**Extracted text:**
21 December 2009
Following a dismal first week where few tangible results were achieved, the Climate Conversation became an increasingly fraught and desperate affair during the second week and as the conference drew to a close.
Using the 1,000 most active print publications, blogs and Twitter accounts (3,000 in total), we analyse who the key influencers were, the topics that shaped the conversation, and ultimately, what was achieved by the largest gathering of political leaders, NGOs, Corporate Representatives, academics, media and other parties interested in combating climate change, the world has ever seen.
- Previously referred to as ‘Hopenhagen’, the lack of progress prompted one commentator to name the summit ‘Constipagen’ and another to write about the ‘rotting in Copenhagen’. Political leaders also added to the feeling of disappointment and low expectations surrounding a successful outcome, while leaders of developing nations who are most gravely affected by climate change, were forced to walk out in an effort to protest at what was seemingly a ‘small exclusive group’ of negotiators imposing their regulations on other countries.
- China, who had previously instilled optimism with an announcement that it would cut emissions by 40 – 45% of GDP by 2020, appeared to do a U-turn on its promise, following the realisation that as the world’s largest greenhouse gas emitter it would soon be classified as an industrialised nation subject to tougher greenhouse gas restrictions under a new treaty.
- The division between developed and developing nations increased as debate around the support wealthy countries should commit to and what they should offer developing countries in terms of funding. The offer from developed countries of a 10 million US dollar fund was rejected. Developing nations requested binding emissions cuts and hundreds of millions of US dollar funding to enable them to tackle climate change.

**Dataset excerpt:**
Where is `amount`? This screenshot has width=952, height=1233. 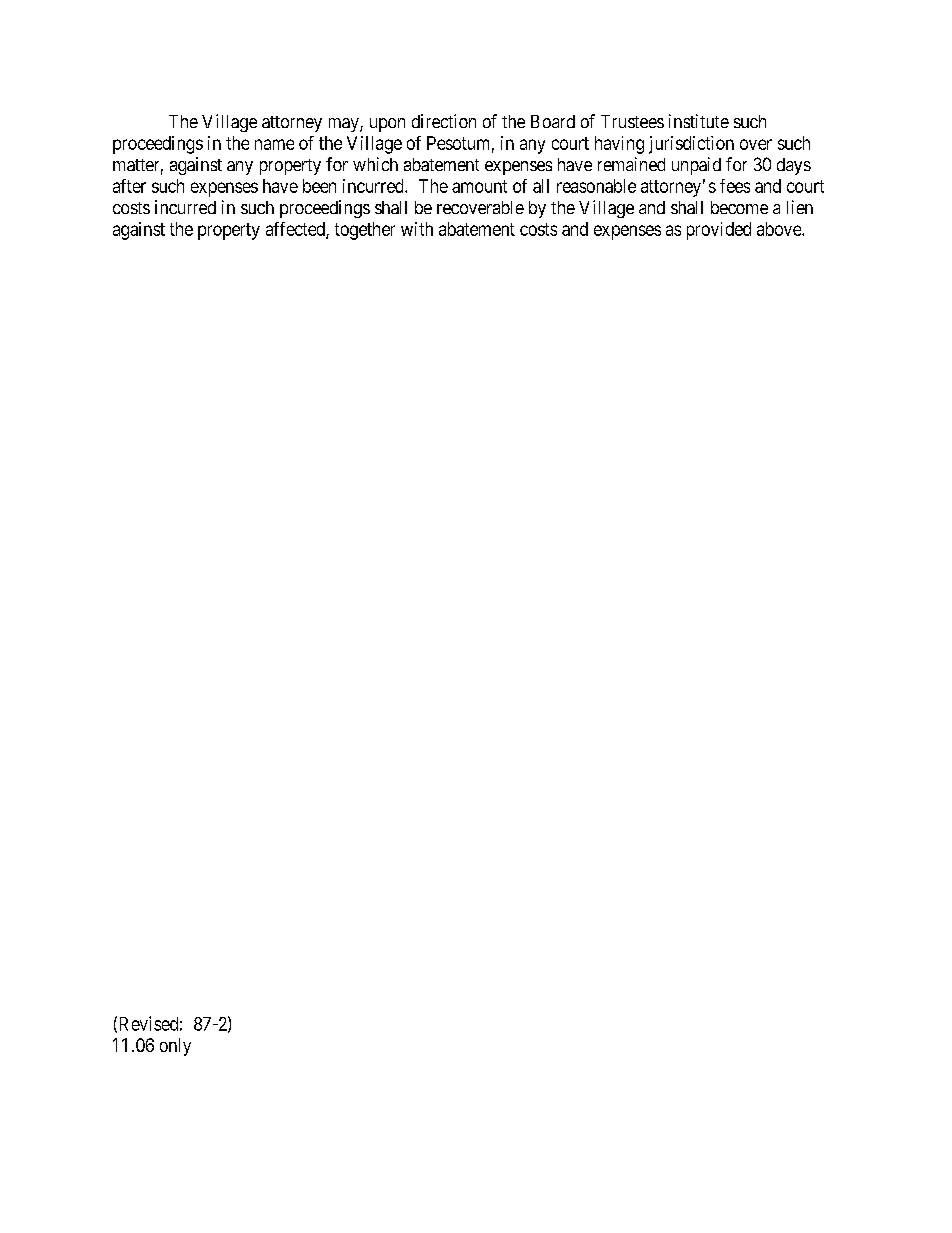 amount is located at coordinates (479, 186).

**Exercises to complete:**
• a. In the Copenhagen summit analysis, why did China appear to go back on its earlier emissions promise? Answer in one to three sentences.
• b. Answer these questions from the Copenhagen summit analysis:
(i) How many print publications, blogs and Twitter accounts were analyzed in total?
(ii) What name did one commentator give the summit?
(iii) What size of fund did developed countries offer before it was rejected?
• c. Pick up the Copenhagen summit analysis after its last sentence and continue it.

**Results by task:**
• a. China appeared to reverse course after realizing that, as the world's largest greenhouse gas emitter, it would soon be classified as an industrialized nation. Under a new treaty, that status would subject it to tougher greenhouse gas restrictions.

• b.
(i) 3,000
(ii) 'Constipagen'
(iii) 10 million US dollars

• c.
- The role of the US at COP15 and beyond, though still prominent in the Climate Conversation, dropped from the top five topics as it became clear China’s involvement was a key factor in a successful outcome to COP15. Chinese PM Wen Jiabao rose in prominence in the influencer tables, though with a less favourable tone than previously.
- Not entirely politically focused, reports of protests continued apace as the conclusion of the COP15 summit drew near. Criticism of the Danish police reaction to the protests taking place in the city was a prominent topic, particularly around the 1000 arrests that took place, as well as the legal adjustment that was made in the time that Danish police were allowed to detain climate activists without being charged.
- The resignation of Connie Hedegaard, President of the COP15 summit, was one of the more controversial events of the second week at COP15, and speculation over why she resigned was a popular topic in both print and the blogosphere.
- US politician and climate expert Al Gore released new scientific findings which received a mixed reception. The data, which suggested that the ice caps in the Arctic will have melted in five to seven years time if action on climate change isn’t taken, was given substantial attention (though not all of it favourable), and also brought US academic Dr Wieslaw Maslowski into prominence in the influencer rankings.
- The outcome of COP15 was described by NGOs and environmentalists as ‘weak’, but recognised by others as historic, as it was the first time that developed and developing nations have agreed to deal with emissions and climate finance together, despite not reaching a legally binding agreement. UK Prime Minister Gordon Brown and Climate Secretary Ed Miliband both rose in prominence following their 11th hour efforts to resurrect what appeared to be dwindling chances of an agreement being made.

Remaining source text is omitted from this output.